ASSIGNMENT A ::
In the postpartum post, what was removed during the procedure performed the day before it was written?
ASSIGNMENT B ::
Continue the postpartum post from its final sentence.

SELECTED EXTRACT ::

• • • • •

Stressed tf out

Il

I just need to vent. (1 WEEK POSTPARTUM)

FIRST:

The past 3 days I have been in the hospital, at first they told me I had a massive clot stuck to the side of my uterus, they sent me home and told me to wait it out. Later that night I ended up being rushed back up because the pain got so bad I was puking and passing out. They scheduled me for a dnc the following day and sent me home again. I went in for the dnc yesterday in which they removed a huge chunk of placenta that got left behind and today am feeling great. However. That's 3 days, going on 4, that I havent been able to breast feed. I've been pumping and dumping (because of the meds) as much as I can but theres been a good 6-10 hour stretches where I havent been able to and my milk supply is diminishing quickly. Which is stressing me out- I breastfed my son and planned to do the same with my daughter and it will break my heart if I wont be able to.

• • • • •

DATA SECTION ::
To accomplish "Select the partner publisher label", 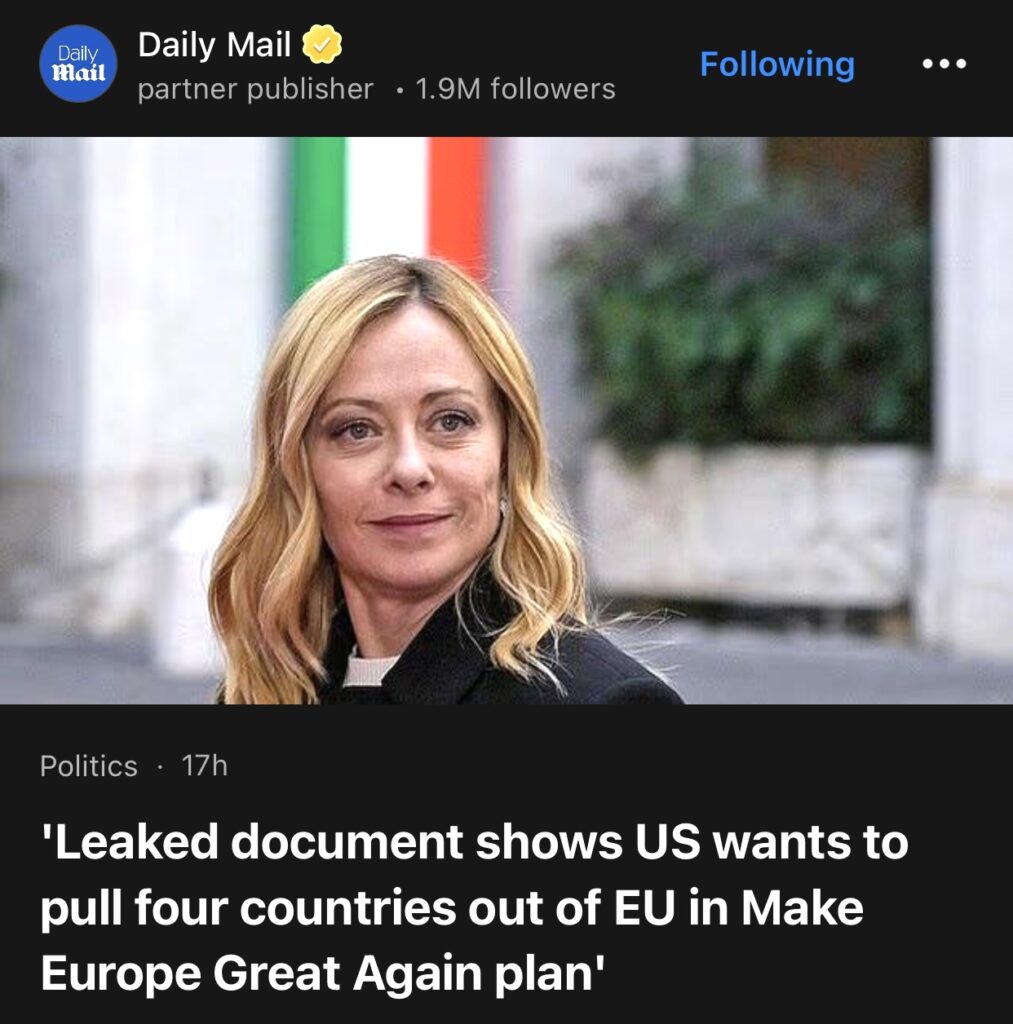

• • • • •

FINAL ANSWER A ::
A huge chunk of placenta that had been left behind.

FINAL ANSWER B ::
SECOND:

My daughter was born prematurely. When she was born she had very low blood sugar and has been poked so many times already her feet are still bruised. She has been to hospital twice now for bili tests (jaundice) and she goes again today to see if she needs another one done and to see if shes putting on weight okay. Shes native and had naturally red skin so I cant tell if shes yellow or not. Which stresses me out because with my son I knew right away when his jaundice came back, and with her I feel like I'm constantly second guessing myself. For my second kid, I feel like I'm more stupid about being a parent then I was the first time around.

THIRD:

My son will be 2 in october, hes always been a healthy and happy kid, but the last 2 days I'm pretty sure hes has a couple seizures. The other night he was laying in our bed and just out of the blue started convulsing- it only lasted a couple seconds but it scared the hell out of me. Then yesterday while I was at the hospital my husband witnessed another one, again, just a couple seconds, but still. I'm going to see what the doctor says today but I feel like I cant get a break. It's always one thing or another and this past week has been the most stressful experiences of my life. I'm trying to keep it together for my family but I feel like I'm on the verge of a breakdown. I also feel extremely guilty for not being around much for the first week of my daughters life, and for up and leaving my son who has always been my suck.